En el caso particular de Bolivia este partido jugo un papel protagónico pero totalmente mezquino e impotente que no supo crear una línea revolucionaria por una salida socialista, por esto es de suma importancia como se menciona arriba la conformación de una verdadera dirección que le muestre al proletariado el programa de la revolución y no el de la reforma y que sepa indicarle cuales son sus tareas históricas. Forjar tanto un Frente de la Clase Obrera como su programa revolucionario que tenga como punto central el romper con los partidos reformistas y burgueses.

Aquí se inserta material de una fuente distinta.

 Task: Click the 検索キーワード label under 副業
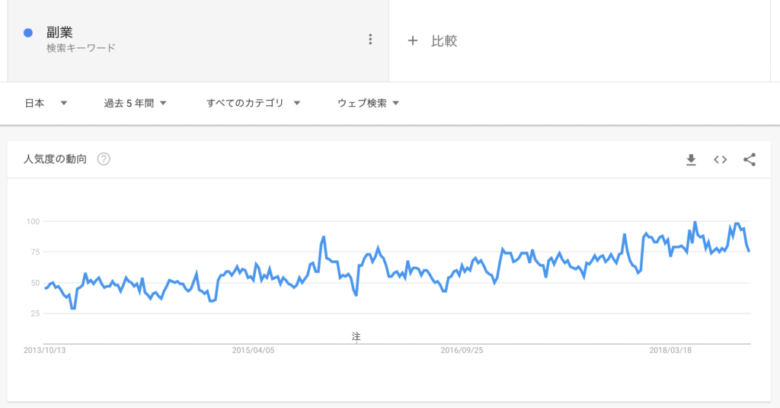pos(81,48)
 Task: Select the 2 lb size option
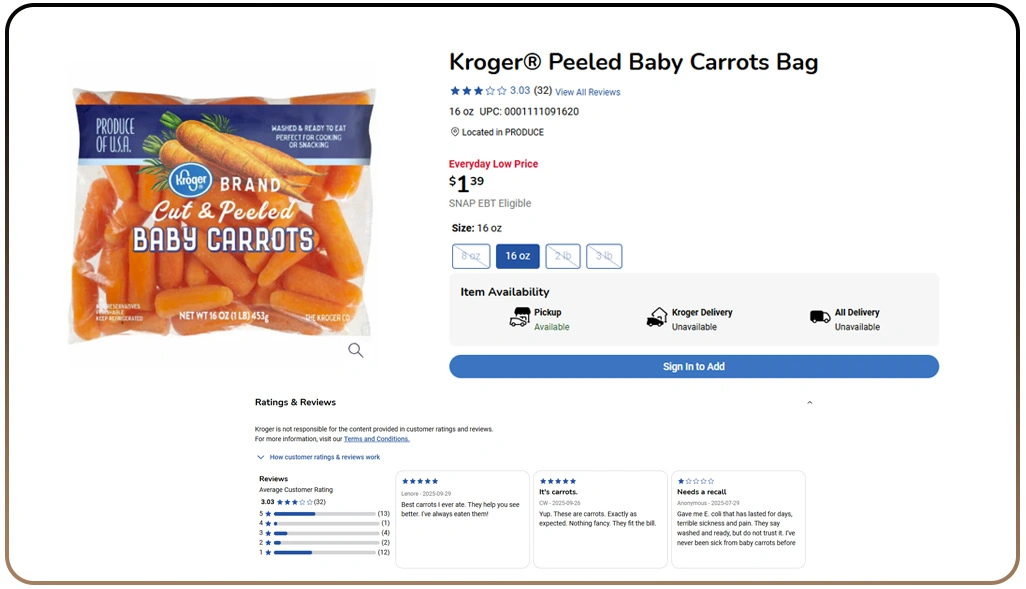(562, 256)
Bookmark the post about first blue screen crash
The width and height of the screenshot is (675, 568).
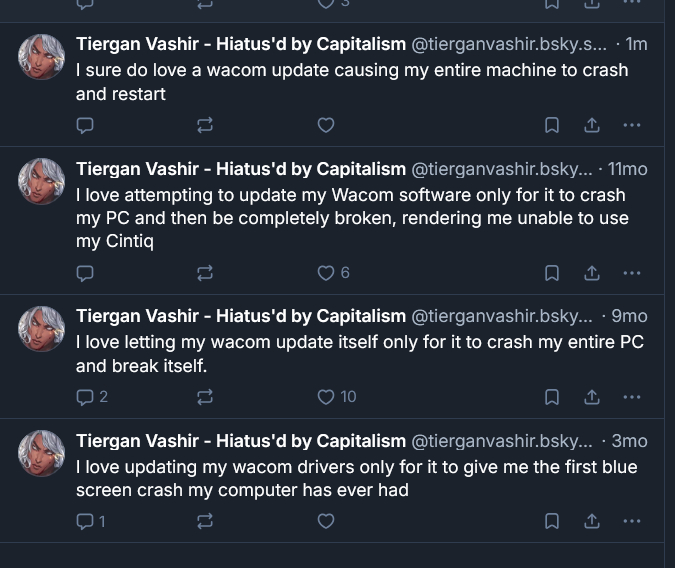tap(552, 521)

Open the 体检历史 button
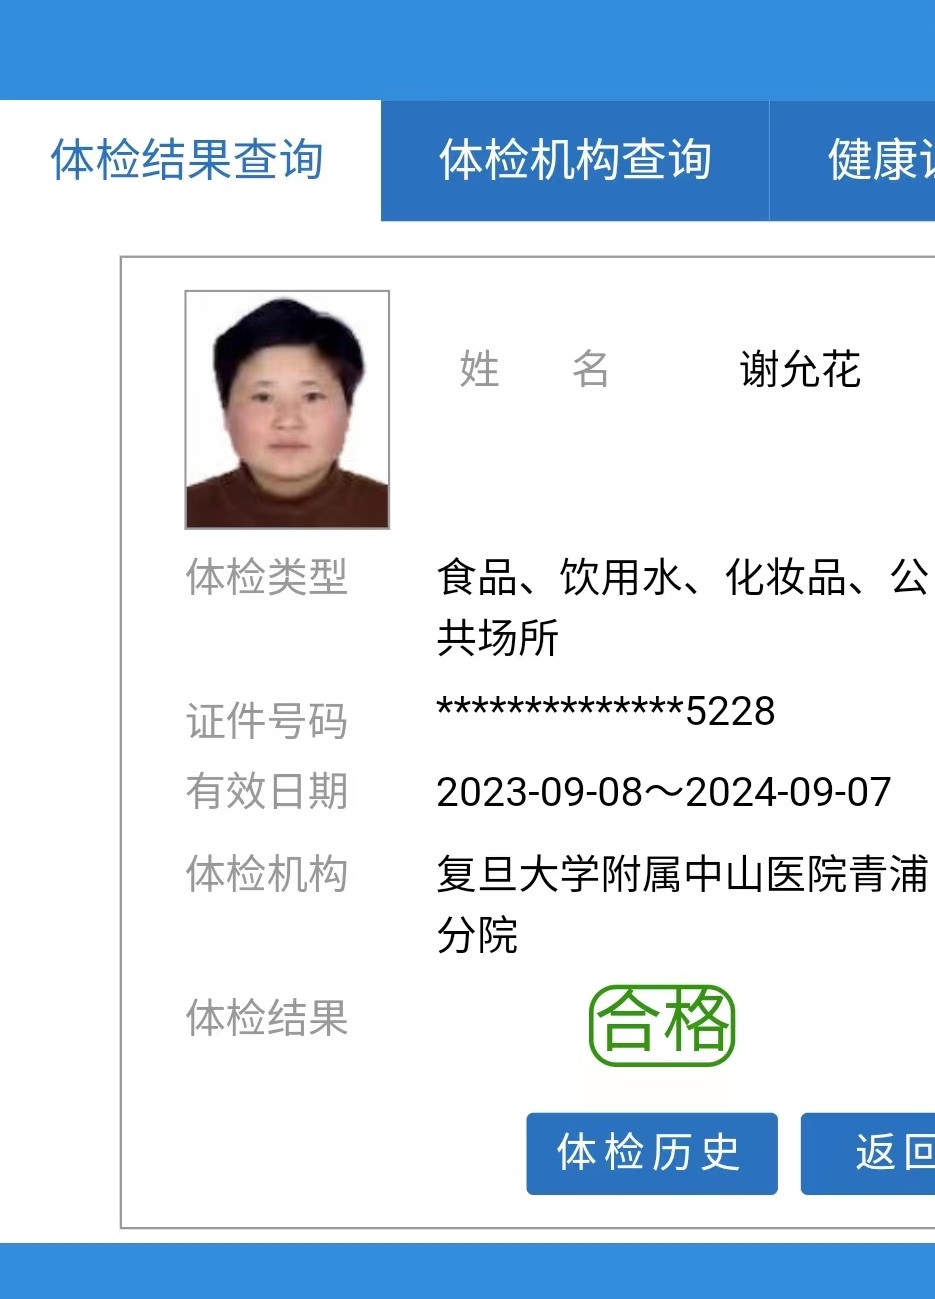tap(651, 1153)
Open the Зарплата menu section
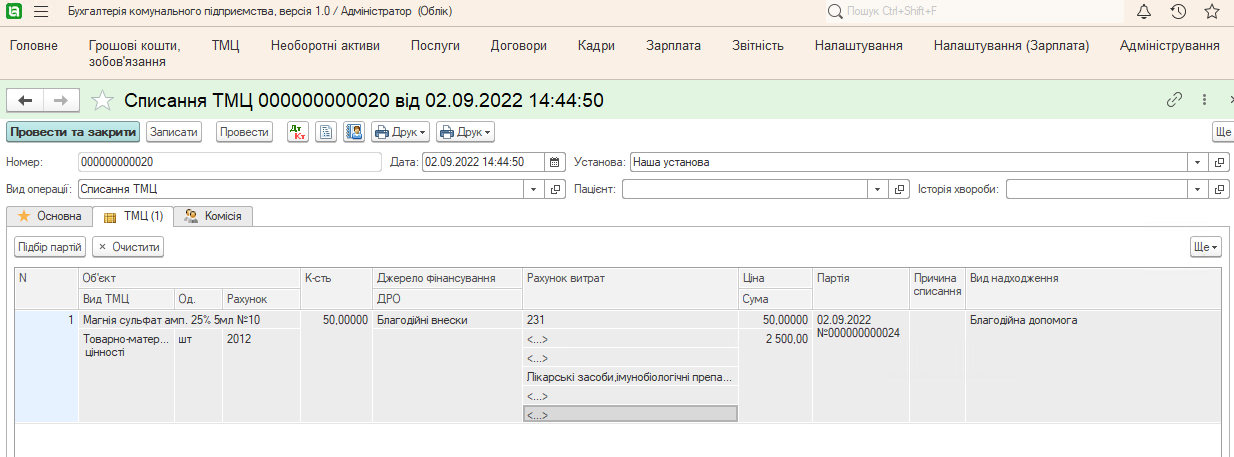 (x=673, y=46)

Las tareas inmediatas del proletariado boliviano son el establecer la solidaridad de todos los sectores en lucha, planteando como venimos indicando, sus formas organizativas independientes de las de la burguesía, extenderlos y promoverlos a lo largo y ancho del país, pero las masas no están ni estarán exentas de las salidas erróneas y anti-obreras que ofrecen la burguesía y sus partidos, de este modo ¿quiénes son los encargados de señalar tanto el camino correcto y tareas inmediatas como de advertir de las desviaciones en las que pueda caer el movimiento? Sin duda el movimiento necesita de una organización revolucionaria formada de entre los elementos mas concientes y progresistas de la clase obrera como de otros estratos sociales desclasados y comprometidos con un programa socialista y revolucionario, militantes convencidos de que las tareas históricas del proletariado son el fundar un nuevo orden económico y social basado en la igualdad y el bienestar de todos los elementos de la sociedad cuando en esta hayan dejado de existir las clases sociales y la explotación. Una organización con estas características es la que buscamos construir en la Juventud Comunista Libertaria, no buscamos de ningún modo ser las elites dirigentes de ningún movimiento ni adueñarnos del destino de las luchas obreras, es menester de la propia clase obrera y de las masas dirigir sus luchas y nuestro papel como revolucionarios es simplemente el guiar y ayudar a construir una línea correcta que nos conduzca a un verdadero triunfo revolucionario y proletario.

¡Por un Frente Obrero Revolucionario que impulse la creación de consejos obreros-campesinos y asambleas de trabajadores a lo largo y ancho del país para darle lucha a la burguesía y plantear la cuestión del doble poder y la salida Socialista Libertaria!